Data Science Projects
Bias in Computer Science Abstracts and the Role of Diversity
Abstract: This research analyses abstracts of papers published at top computing science conferences in 2017 and the bias they may exhibit. With computing science continuing to have a very low proportion of female researchers, earlier research has hypothesised that low participation among female researchers is partly due to a self-reinforcing cycle. Our research aims to investigate this hypothesis by correlating bias in published computing science abstracts with the diversity of a team’s co-authors in terms of nationality and gender representation. We use the Dbias python package for classification and identification of biased words and logistic regression to investigate factors influencing the bias. Our results show, that an overwhelmingly large part of the published abstracts of computing science in 2017 did exhibit some form of bias. The recognized biased words, contained numerous typical computing science terminologies, indicating a need for future work to investigate the degree to which such terminology is biased and which effects this may have on the sociology within the field. We further found that there was a statistically significant effect of the diversity of a team of authors in terms of nationalities and gender distribution reducing bias in an abstract. This continues to stress the importance of diverse teams to pave the path for a more inclusive future.
Final project for the course Text and Multimedia Mining at Radboud University 2023/2024
Poster Presentation for conference ICTOpen’24 in Utrecht
Causal Relations in the World Happiness Report
Abstract: In our developed world, we often measure the welfare of a country and the success of governmental policies through the gross domestic product, or GDP. If the GDP increased, we assume policies were successful and the quality of life within a country increased. Even though it is nowadays well understood that the GDP is not an ideal measurement of social welfare and has thus been criticised as such, it continues to be used as a dominating indicator of welfare in the Western world. In this report we use the dataset provided by the World Happiness Report. We will use this to understand what life satisfaction means, in terms of other variables and the causal relations among them. Finding causal relations between some of the variables and the overall life satisfaction we aim to investigate whether the GDP is an appropriate measure for life satisfaction within a country, according to this dataset. Our exploration suggests that the strongest causal effects seem to be from GDP towards health and from GDP towards social support. Furthermore our findings indicate a strong causal relationship of social support decreasing negative affect. Freedom of choice on the other hand, strongly causes positive affect to increase. Overall, according to our model, GDP is the strongest stand-alone measure to predict life satisfaction, however, it is also clearly visible that it is in no way a complete predictor. In the second report, we compare our manually created model to a model that is created through structure learning.
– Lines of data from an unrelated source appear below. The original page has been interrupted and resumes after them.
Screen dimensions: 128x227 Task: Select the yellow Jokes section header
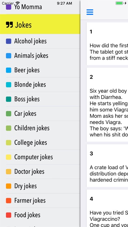[40, 24]
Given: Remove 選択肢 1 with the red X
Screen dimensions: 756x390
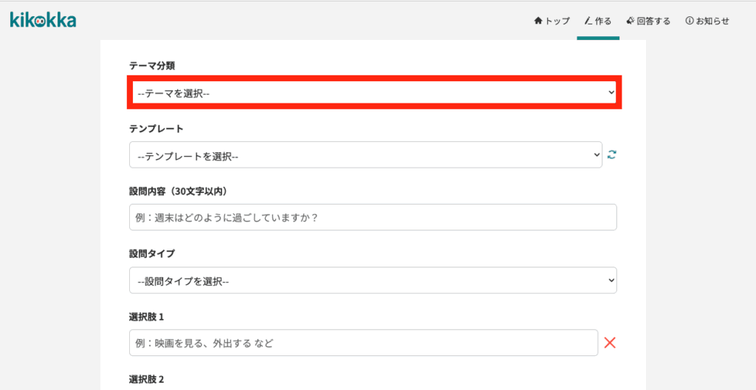Looking at the screenshot, I should (610, 343).
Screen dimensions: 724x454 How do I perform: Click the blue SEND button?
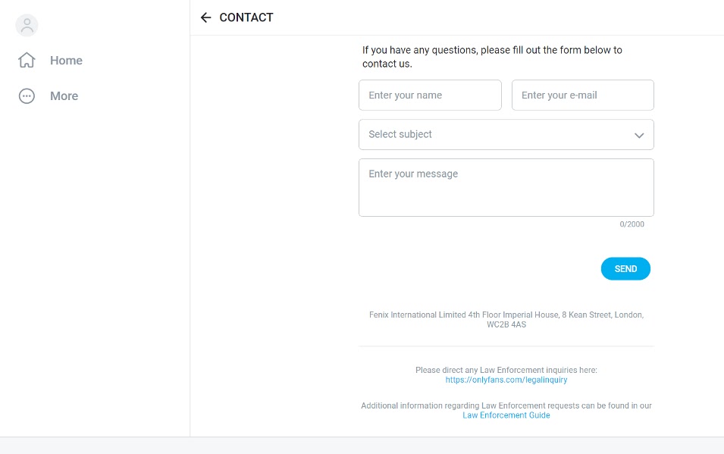coord(625,269)
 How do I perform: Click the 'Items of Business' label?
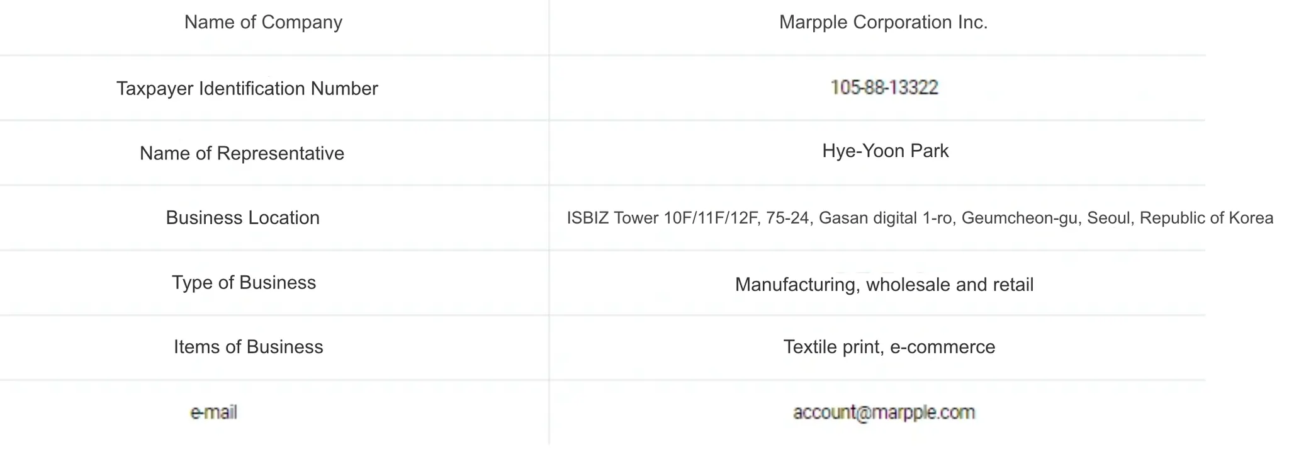coord(248,347)
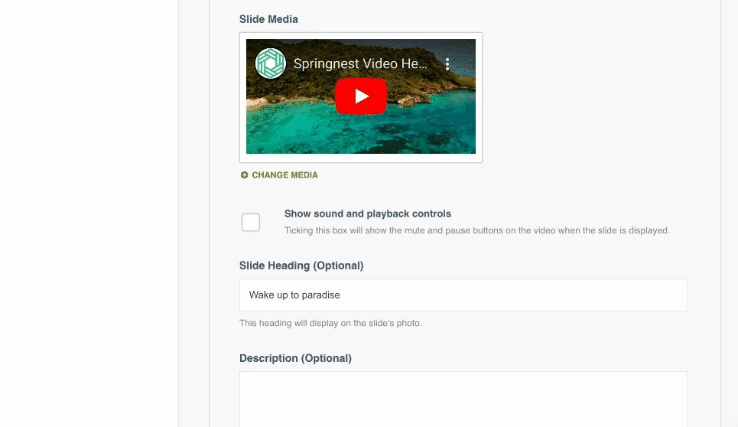Click the 'Show sound and playback controls' label

[x=368, y=214]
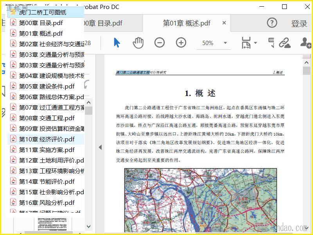Viewport: 313px width, 235px height.
Task: Click the share link cloud icon
Action: (284, 43)

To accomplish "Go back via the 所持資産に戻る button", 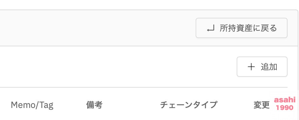I will coord(241,28).
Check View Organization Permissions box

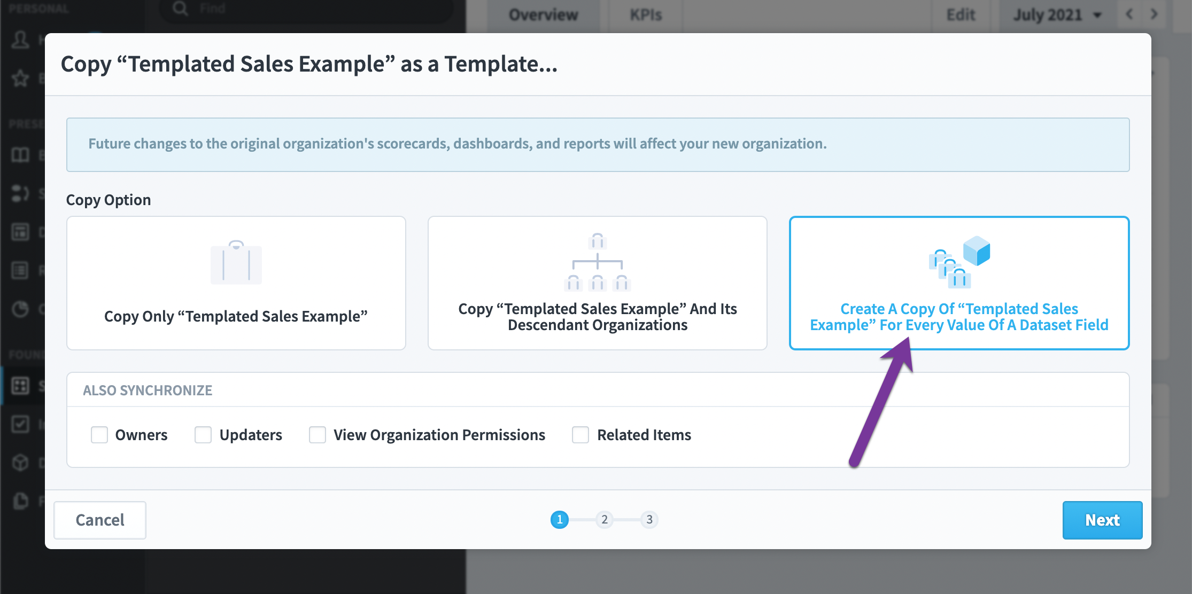point(318,435)
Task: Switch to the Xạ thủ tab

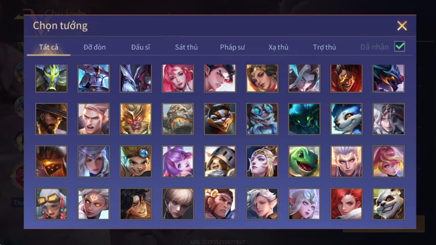Action: (278, 47)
Final two projects for the course Bayesian Networks and Causal Inference at Radboud University 2023/2024
- Report 1: Causality in the World Happiness Report
- Report 2: Structure Learning and Causal Inference in the dataset of the World Happiness Report
- Code used for Analysis, written in R
Data Mining using the World Happiness Report
Abstract: In this paper, we examine the factors that most significantly correlate with happiness, using variables from the dataset provided by the World Happiness Report. Governments often put tremendous emphasis on the GDP, which, as this report will show, might not be the best idea. We processed the data, both via linear regression and K-Means clustering. By doing so, we discovered that GDP per capita correlates less with happiness than might be expected. Positive affect, social support, and corruption, on the other hand, correlate more significantly with happiness and might be a better focus for governments. Hence, we urge governments to consider different aspects of policies and measure welfare in a different way in their country.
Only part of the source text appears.